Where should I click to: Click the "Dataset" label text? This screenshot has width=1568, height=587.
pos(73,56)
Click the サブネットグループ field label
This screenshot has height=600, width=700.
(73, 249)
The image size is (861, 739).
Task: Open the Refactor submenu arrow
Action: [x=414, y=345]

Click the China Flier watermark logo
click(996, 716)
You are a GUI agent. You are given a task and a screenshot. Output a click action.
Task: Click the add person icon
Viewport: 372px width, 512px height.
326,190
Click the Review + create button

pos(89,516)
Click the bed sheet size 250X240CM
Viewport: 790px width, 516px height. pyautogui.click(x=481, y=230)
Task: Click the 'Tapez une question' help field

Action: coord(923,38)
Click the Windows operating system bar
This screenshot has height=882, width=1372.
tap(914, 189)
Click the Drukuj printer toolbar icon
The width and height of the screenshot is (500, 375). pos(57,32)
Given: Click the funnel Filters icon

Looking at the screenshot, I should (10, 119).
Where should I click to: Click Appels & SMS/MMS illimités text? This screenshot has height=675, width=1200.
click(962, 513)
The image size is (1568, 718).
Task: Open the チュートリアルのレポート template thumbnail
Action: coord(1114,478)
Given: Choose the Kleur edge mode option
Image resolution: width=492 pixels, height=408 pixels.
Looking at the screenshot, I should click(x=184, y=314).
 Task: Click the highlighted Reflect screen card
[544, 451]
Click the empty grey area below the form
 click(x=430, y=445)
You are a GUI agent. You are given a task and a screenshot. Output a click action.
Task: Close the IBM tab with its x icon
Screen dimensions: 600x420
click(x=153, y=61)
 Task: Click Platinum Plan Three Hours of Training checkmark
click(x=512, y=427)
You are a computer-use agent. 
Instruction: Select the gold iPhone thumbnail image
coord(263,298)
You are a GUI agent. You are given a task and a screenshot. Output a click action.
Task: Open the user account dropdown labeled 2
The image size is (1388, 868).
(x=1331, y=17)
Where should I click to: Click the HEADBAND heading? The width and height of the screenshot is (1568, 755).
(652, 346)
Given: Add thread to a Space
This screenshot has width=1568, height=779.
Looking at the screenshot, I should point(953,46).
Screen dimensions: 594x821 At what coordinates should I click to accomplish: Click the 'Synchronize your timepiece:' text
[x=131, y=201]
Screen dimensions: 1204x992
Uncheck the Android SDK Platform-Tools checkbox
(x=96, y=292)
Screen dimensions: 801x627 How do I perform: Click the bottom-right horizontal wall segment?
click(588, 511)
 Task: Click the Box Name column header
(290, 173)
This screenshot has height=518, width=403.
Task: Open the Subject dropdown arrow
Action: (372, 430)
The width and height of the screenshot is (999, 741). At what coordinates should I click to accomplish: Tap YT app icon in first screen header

Task objective:
What is needed is an exact copy of the lines above, from the one containing "Given: Click the funnel Filters icon" through the one containing "Task: Close the IBM tab with its x icon", with nothing added.

Output:
Given: Click the funnel Filters icon

Looking at the screenshot, I should (10, 119).
Where should I click to: Click Appels & SMS/MMS illimités text? This screenshot has height=675, width=1200.
click(962, 513)
The image size is (1568, 718).
Task: Open the チュートリアルのレポート template thumbnail
Action: coord(1114,478)
Given: Choose the Kleur edge mode option
Image resolution: width=492 pixels, height=408 pixels.
Looking at the screenshot, I should click(x=184, y=314).
 Task: Click the highlighted Reflect screen card
[544, 451]
Click the empty grey area below the form
 click(x=430, y=445)
You are a GUI agent. You are given a task and a screenshot. Output a click action.
Task: Close the IBM tab with its x icon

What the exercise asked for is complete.